Bjorn Lomborg Vindicated
Danes Rebuke The Rebukers
A year or so ago I posted several pieces on Bjorn Lomborg, the Danish statistician whose research showed to his own surprise that the standard environmentalist litany that he had subscribed to and set out to substantiate was, in fact, overwhelmingly wrong. The revelation by a former believer provoked panic among the church leaders of environmentalism and a shabby personal attack in the Scientific American by four committed radicals that a writer in The Spectator described as devastating not to Lomborg but to themselves on account of the standards and methods employed. Nevertheless, what many believed would be the final blow came when the Danish Committee on Scientific Dishonesty (DCSC) sided with the critics and dismissed Lomborg's work as "objectively dishonest" and "clearly contrary to the standards of good scientific practice" in a report given wide media coverage.

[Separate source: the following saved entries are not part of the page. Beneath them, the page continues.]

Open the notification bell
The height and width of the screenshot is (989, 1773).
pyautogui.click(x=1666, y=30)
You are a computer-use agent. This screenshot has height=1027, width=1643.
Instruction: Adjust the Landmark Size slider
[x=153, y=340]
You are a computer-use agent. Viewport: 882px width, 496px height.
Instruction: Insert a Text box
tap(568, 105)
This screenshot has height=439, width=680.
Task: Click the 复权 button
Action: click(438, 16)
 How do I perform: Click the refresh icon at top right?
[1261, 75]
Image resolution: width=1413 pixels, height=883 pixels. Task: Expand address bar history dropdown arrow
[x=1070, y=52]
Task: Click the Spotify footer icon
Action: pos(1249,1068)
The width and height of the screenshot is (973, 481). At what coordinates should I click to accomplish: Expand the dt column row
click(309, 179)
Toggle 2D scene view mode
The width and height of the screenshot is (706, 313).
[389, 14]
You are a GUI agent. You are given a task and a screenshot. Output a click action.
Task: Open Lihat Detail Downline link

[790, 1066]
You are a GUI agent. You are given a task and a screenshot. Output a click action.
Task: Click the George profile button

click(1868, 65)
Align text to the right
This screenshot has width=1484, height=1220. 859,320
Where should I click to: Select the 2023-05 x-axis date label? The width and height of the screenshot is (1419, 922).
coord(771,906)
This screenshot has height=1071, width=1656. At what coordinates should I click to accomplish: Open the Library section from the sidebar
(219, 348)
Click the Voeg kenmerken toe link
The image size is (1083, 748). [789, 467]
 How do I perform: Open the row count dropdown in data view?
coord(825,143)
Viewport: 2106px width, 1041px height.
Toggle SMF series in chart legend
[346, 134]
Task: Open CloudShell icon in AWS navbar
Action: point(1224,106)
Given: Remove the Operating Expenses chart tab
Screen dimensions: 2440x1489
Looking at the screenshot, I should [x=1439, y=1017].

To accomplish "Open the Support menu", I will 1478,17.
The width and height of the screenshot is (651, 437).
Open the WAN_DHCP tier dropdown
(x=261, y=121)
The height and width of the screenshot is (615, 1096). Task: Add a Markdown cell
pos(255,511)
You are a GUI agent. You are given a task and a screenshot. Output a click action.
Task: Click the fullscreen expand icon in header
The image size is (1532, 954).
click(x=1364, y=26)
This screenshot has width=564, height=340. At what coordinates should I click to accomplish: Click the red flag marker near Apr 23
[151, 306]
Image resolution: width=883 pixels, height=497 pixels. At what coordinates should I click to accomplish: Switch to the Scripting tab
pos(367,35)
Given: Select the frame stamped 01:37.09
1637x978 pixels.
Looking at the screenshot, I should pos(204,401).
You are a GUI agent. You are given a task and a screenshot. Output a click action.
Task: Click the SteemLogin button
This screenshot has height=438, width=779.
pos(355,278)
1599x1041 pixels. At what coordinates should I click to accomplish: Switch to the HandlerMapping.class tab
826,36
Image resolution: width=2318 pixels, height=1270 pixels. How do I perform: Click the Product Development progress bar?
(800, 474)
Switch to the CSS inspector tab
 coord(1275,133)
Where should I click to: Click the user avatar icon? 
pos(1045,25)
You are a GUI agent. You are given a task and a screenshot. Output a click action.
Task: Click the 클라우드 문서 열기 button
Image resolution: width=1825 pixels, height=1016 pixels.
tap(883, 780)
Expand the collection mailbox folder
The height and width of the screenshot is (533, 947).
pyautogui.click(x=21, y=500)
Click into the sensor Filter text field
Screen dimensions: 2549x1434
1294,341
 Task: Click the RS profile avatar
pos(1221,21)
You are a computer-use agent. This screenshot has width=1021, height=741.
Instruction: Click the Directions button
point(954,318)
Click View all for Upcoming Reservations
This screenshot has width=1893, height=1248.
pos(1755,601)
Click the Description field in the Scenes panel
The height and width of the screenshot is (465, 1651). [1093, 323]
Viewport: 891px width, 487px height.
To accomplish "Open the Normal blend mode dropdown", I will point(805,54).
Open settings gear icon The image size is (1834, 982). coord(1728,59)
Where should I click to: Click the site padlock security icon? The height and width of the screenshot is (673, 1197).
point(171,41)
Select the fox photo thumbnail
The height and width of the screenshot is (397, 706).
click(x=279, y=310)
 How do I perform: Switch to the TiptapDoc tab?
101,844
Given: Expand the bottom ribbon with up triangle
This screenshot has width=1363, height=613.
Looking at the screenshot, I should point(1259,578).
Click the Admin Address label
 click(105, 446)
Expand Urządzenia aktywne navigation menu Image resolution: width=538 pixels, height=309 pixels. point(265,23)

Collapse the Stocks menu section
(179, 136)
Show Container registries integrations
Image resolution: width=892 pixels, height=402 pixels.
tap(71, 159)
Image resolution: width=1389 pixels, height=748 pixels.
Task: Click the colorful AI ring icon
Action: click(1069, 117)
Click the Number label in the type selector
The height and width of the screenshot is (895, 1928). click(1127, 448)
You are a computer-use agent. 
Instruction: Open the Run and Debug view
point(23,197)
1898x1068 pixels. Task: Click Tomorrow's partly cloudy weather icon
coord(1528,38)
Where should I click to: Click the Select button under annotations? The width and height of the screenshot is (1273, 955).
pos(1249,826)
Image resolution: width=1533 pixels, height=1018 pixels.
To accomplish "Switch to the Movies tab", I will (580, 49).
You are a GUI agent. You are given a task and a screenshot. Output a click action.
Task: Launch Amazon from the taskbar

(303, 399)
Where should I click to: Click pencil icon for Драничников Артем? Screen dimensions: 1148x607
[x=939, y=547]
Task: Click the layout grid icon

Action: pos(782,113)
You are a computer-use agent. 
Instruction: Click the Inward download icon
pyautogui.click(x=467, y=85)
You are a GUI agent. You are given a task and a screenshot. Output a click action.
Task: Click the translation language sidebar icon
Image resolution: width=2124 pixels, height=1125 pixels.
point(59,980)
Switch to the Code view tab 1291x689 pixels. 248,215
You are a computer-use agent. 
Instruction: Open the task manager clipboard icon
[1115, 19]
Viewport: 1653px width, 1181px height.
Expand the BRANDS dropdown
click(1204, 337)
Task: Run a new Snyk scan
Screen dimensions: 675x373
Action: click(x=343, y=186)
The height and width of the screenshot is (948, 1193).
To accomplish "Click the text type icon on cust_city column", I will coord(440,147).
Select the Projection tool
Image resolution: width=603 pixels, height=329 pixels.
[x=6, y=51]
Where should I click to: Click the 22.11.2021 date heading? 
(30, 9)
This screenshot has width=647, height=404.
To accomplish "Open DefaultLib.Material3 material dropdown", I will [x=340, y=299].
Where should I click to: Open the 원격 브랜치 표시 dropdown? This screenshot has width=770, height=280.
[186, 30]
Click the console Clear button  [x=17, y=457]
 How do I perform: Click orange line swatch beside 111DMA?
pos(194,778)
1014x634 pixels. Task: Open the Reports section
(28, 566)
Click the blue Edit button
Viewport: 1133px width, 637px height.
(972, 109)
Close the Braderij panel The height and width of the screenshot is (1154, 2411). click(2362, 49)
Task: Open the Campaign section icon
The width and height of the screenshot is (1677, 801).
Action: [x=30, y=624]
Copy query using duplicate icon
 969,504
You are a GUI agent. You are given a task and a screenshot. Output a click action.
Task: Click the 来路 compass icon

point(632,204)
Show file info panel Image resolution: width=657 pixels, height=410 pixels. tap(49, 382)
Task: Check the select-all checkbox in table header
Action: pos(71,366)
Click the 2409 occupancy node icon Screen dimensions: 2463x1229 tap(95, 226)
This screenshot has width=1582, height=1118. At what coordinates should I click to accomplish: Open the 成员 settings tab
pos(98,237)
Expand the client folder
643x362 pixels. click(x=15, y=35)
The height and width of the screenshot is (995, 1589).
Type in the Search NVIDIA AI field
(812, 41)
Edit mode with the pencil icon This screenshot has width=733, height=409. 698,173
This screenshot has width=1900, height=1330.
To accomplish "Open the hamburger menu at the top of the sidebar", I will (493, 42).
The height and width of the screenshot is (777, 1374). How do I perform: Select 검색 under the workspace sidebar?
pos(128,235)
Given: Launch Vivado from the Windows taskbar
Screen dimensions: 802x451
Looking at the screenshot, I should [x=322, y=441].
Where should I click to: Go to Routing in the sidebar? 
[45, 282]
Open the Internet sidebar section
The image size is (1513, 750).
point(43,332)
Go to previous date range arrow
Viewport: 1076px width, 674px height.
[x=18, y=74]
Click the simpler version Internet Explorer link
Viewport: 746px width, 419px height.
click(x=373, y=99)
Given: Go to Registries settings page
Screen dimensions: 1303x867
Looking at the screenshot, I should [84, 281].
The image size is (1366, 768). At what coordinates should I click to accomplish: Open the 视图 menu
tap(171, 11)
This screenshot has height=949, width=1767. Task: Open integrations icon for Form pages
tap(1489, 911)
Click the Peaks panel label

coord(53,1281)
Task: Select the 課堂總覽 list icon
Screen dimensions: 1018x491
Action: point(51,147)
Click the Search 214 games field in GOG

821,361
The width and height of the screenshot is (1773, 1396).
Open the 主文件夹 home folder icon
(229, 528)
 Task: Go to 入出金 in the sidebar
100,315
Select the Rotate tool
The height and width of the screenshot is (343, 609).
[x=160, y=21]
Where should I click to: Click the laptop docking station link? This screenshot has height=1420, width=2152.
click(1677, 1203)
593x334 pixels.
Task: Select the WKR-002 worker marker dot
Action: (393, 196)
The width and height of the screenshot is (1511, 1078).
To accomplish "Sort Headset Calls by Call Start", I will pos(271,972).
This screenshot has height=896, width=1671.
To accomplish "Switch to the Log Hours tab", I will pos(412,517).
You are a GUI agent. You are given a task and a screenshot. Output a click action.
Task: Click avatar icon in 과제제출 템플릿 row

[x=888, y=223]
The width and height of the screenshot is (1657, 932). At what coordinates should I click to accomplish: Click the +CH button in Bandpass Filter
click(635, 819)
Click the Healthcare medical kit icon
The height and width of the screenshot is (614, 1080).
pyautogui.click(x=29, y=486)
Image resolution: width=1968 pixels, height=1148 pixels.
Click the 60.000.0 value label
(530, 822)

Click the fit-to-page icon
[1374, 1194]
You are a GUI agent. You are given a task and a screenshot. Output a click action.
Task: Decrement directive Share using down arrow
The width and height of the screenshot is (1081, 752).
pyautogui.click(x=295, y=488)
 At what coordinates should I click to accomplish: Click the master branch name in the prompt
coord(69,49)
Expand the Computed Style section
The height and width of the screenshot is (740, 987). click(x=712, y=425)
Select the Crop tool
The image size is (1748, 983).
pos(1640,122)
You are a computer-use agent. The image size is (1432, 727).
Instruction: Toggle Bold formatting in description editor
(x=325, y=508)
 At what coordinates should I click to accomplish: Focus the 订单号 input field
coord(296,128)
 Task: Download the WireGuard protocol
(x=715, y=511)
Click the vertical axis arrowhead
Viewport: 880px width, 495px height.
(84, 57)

Now, after a lengthy review of the affair, the Danish Ministry of Science has rebuked the DCSC's politically correct treatment of the case as "dissatisfactory," "deserving criticism," and "emotional," and found the ruling "completely void of argumentation." Apparently, the DCSC relied simply on excerpts from the Scientific American smears for its verdict. The only other evidence came from Time magazine. No kidding. Full story in James K. Glassman's article "Skeptical Environmentalist Vindicated", Capitalism Magazine, January 4, 2004. Thanks to Lisa Liel for pointing it out.
I've also been informed that Lomborg may be preparing another project to apply his methods of statistical analysis to the subject of "infectious diseases." If this should expose some of the statistical juggling used to justify the official story on HIV/AIDS, the consequences could be extremely interesting.